RBI injects Rs 20,000 cr
Fears of the US-led financial crisis cascading to other countries, particularly Europe, turned markets on both sides of the sub-continent in spots of red. Rajendra Palande and Gaurav Choudhury report.
Fears of the United States-led financial crisis cascading to other countries, particularly Europe, combined with apprehensions that the $700 billion bailout package, history’s biggest, may not be enough, turned markets on both sides of the sub-continent in spots of red.
Long before the Indian markets opened and long after the benchmark BSE Sensex fell 725 points or 5.8 per cent, markets from Australia and Asia to Europe and the Americas thudded to touch new bottoms.
As the Sensex closed below 12,000 to touch a two-year low, the Dow in the US fell 4.1 per cent, reeling below the 10,000 mark, after four years.
CRR is the money a bank needs to hold as cash in its reserves as a percentage of its deposits.
A liquidity enhancing tool, this cut will inject Rs 20,000 crore into the banking system from October 11 and is expected to reduce inter bank lending rates from its high double digits, which closed the day at 11.5 per cent.
But rates of home and other consumer loans will remain unaffected as “This measure is temporary in nature and will be reviewed on a continuous basis in the light of evolving liquidity conditions,” the RBI release stated.
“The measure will help to some extent,” said A.C. Mahajan, chairman, Canara Bank. “Liquidity crunch is to the extent of Rs 60,000-70,000 crore.”
“The liquidity infusion is good,” said M.S. Sundara Rajan, chairman, Indian Bank. “But any impact on lending rates will come only after a permanent move.”
“It is a measure to control panic,” said Rupa Rege-Nitsure, economist, Bank of Baroda.
Meanwhile, if traders in Mumbai were holding their heads, Russian and Brazilian traders were virtually buried in the debris. In both these countries, trading had to be shut down, following a 16.7 per cent drop in the Russian market and 15.1 per cent in Brazil.
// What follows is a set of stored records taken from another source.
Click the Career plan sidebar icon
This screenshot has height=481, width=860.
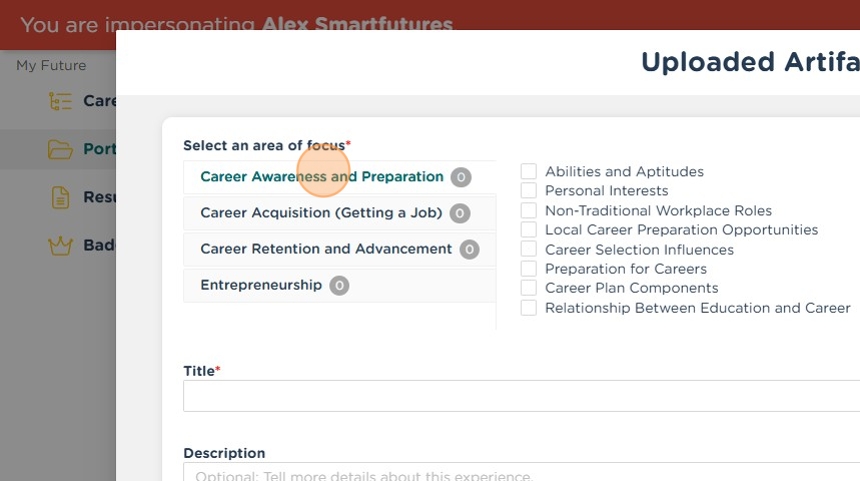[60, 101]

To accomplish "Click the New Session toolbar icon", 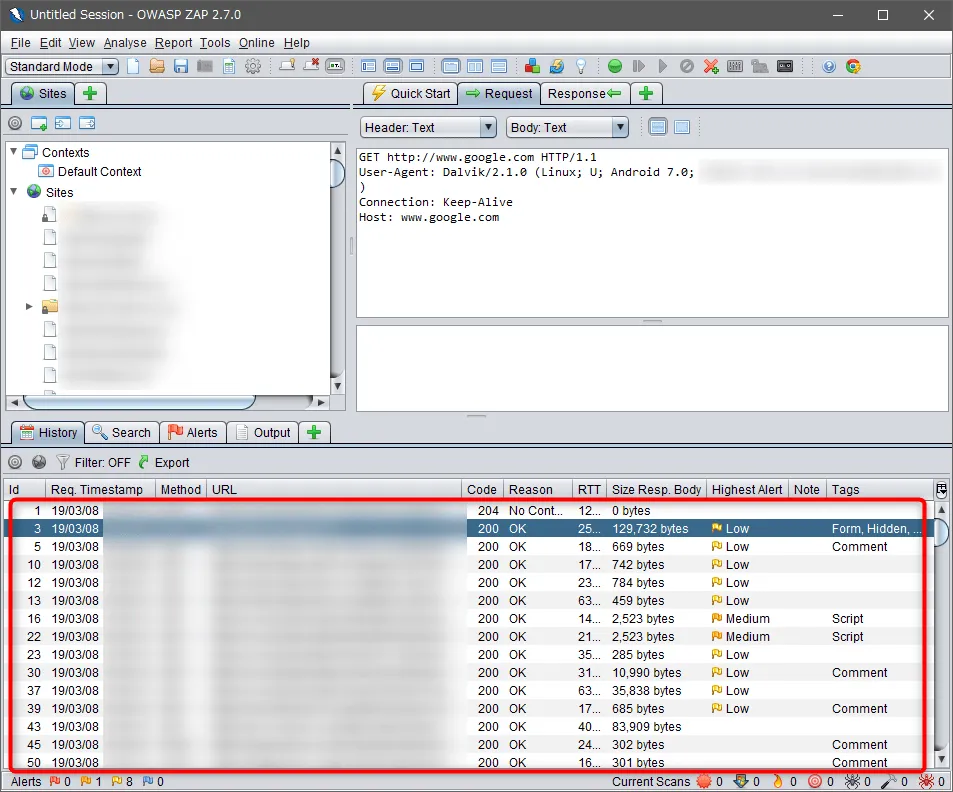I will point(133,67).
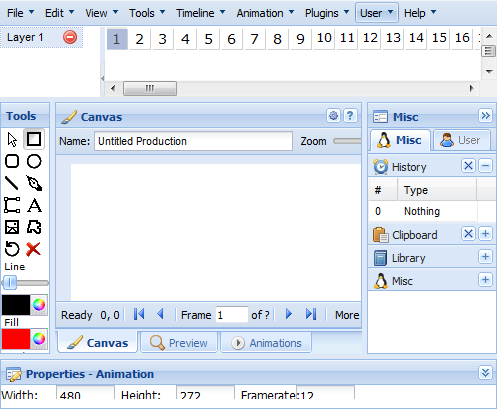Switch to the User tab
Viewport: 497px width, 409px height.
[462, 140]
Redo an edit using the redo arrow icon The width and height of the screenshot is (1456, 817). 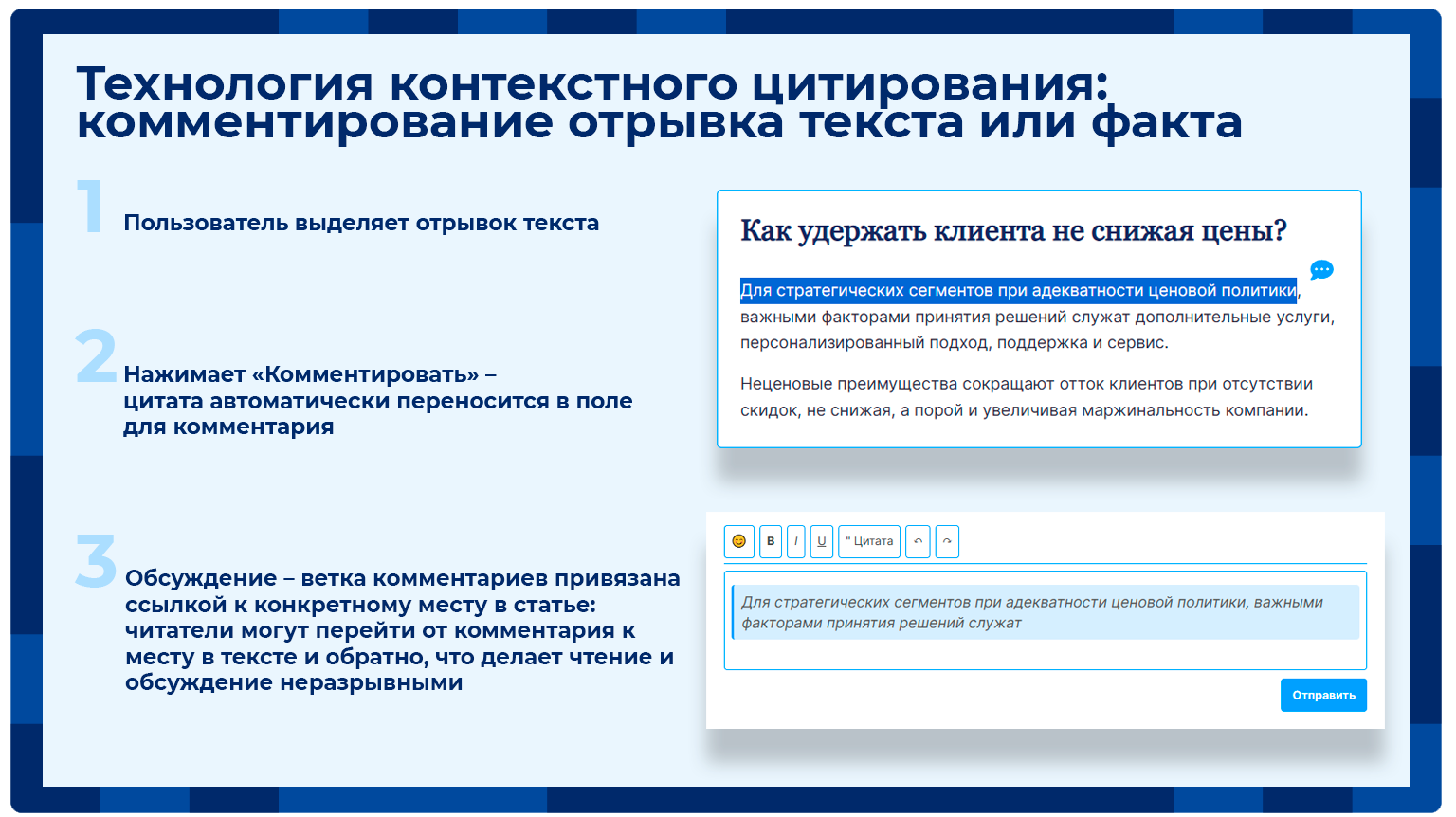(x=947, y=541)
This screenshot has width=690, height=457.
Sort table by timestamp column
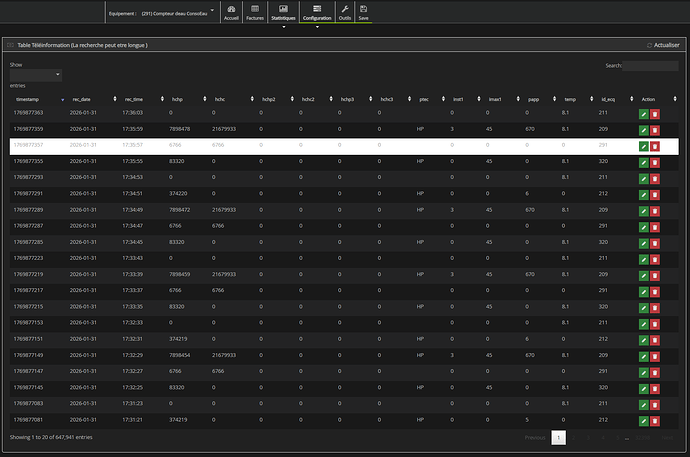(x=27, y=99)

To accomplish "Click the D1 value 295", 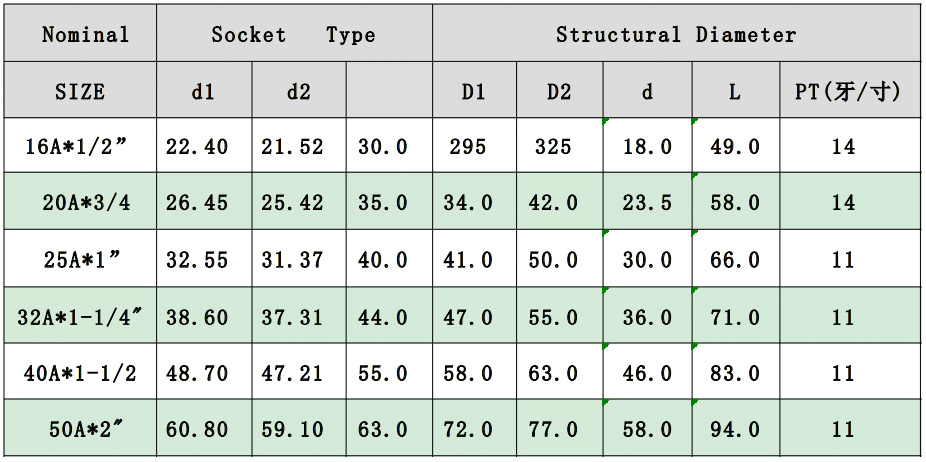I will click(x=468, y=147).
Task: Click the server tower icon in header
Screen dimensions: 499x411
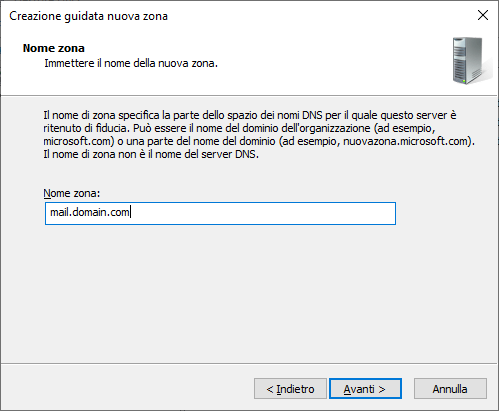Action: coord(470,60)
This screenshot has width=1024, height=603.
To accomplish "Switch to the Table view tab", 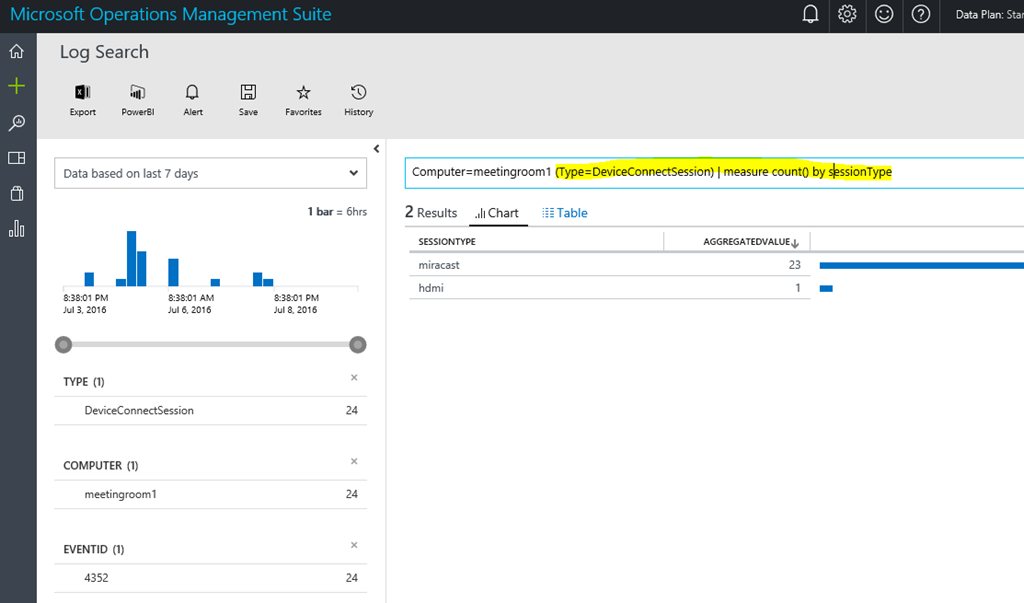I will point(564,213).
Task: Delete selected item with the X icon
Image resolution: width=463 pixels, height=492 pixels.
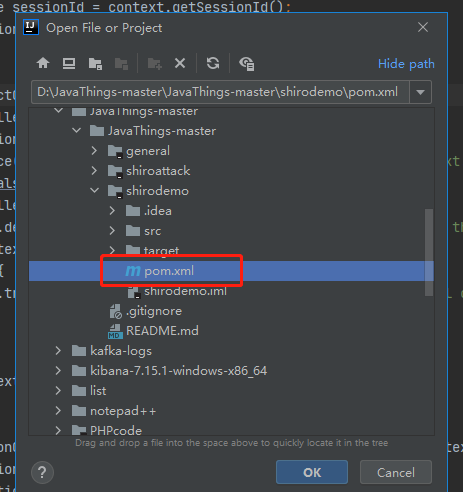Action: [x=180, y=63]
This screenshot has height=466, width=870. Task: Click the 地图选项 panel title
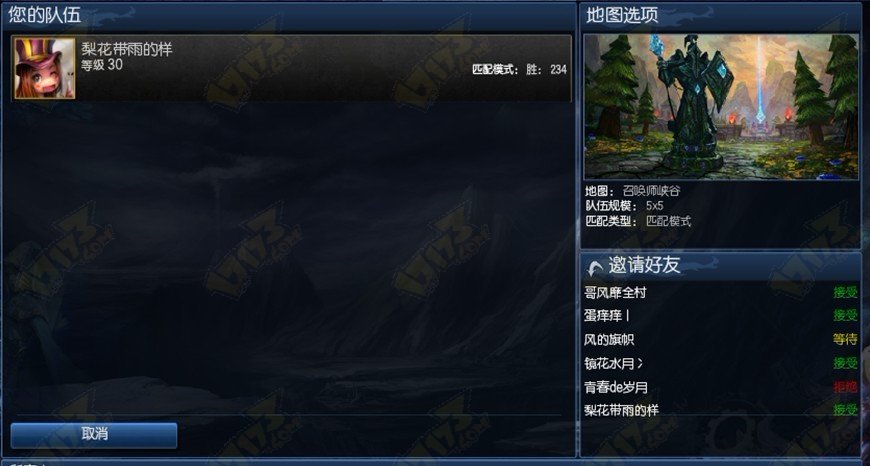coord(623,15)
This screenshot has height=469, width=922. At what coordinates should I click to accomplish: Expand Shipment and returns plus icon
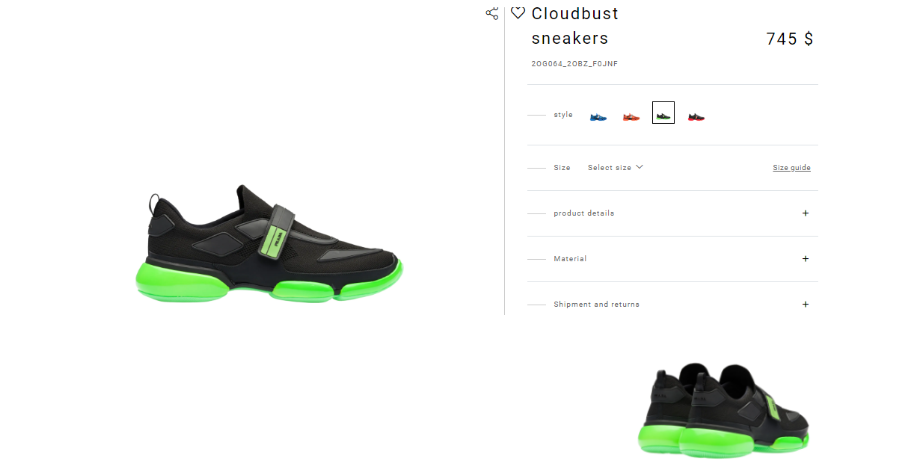pos(806,304)
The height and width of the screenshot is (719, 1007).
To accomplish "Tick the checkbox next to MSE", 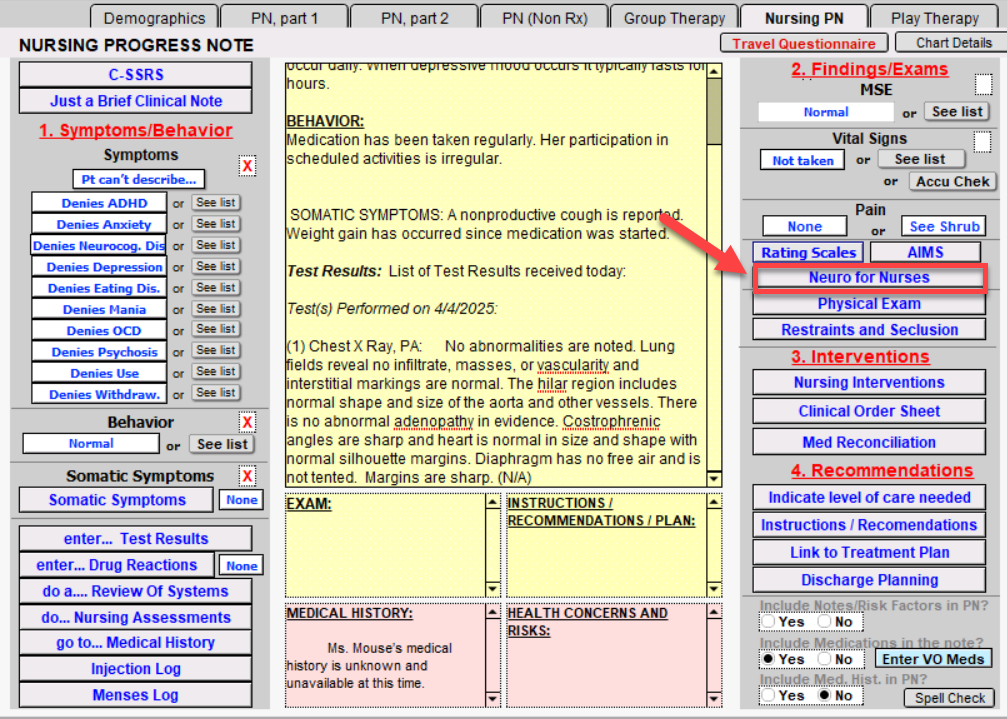I will [x=983, y=85].
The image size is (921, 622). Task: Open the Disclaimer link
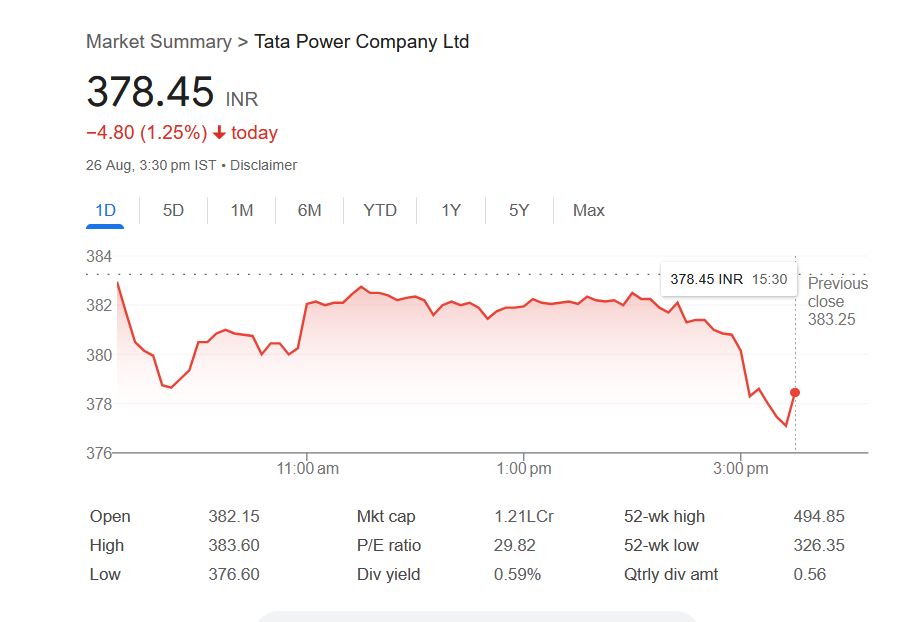[263, 165]
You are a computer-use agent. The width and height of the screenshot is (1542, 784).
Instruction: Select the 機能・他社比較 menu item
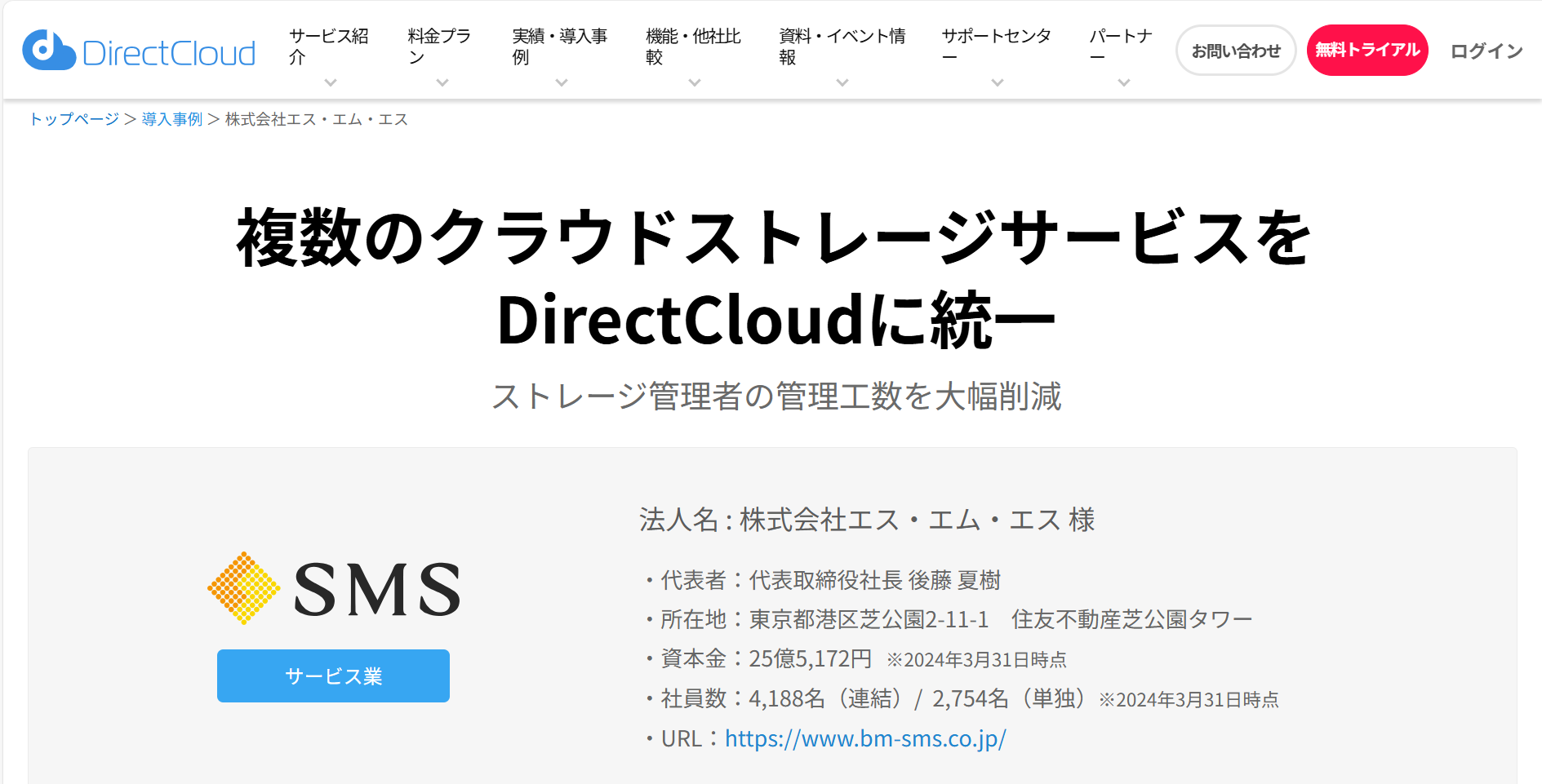coord(693,47)
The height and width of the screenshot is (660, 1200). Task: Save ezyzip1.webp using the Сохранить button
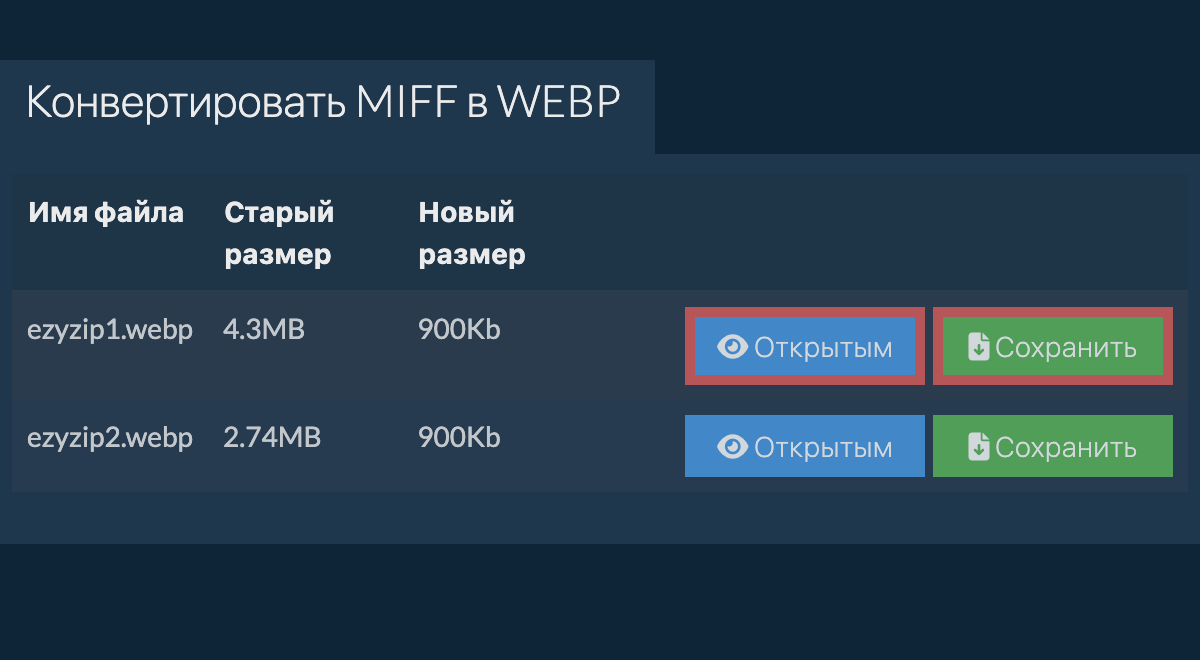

While Asia fell on expectations, Europe collapsed when France's BNP Paribas agreed to acquire a 75 per cent stake in Fortis's Belgium bank following a failed government rescue plan. Around the same time, the German government replicated a $68 billion bailout for real estate lender Hypo Real Estate Holding AG. France and Germany fell 7.7 per cent and 7.6 per cent, respectively.
Capital markets regulator SEBI removed restrictions on participatory notes — a route that insisted on knowing the investor that a foreign institutional investor (FII) was trading on behalf of.
On a normal day, this would have cheered the markets, in anticipation of more FII inflows into the country and hence higher prices for Indian stocks. But on this Black Monday, there were no cheers from FIIs, most of which are withdrawing monies from all emerging markets, including India, to help capitalise their banks.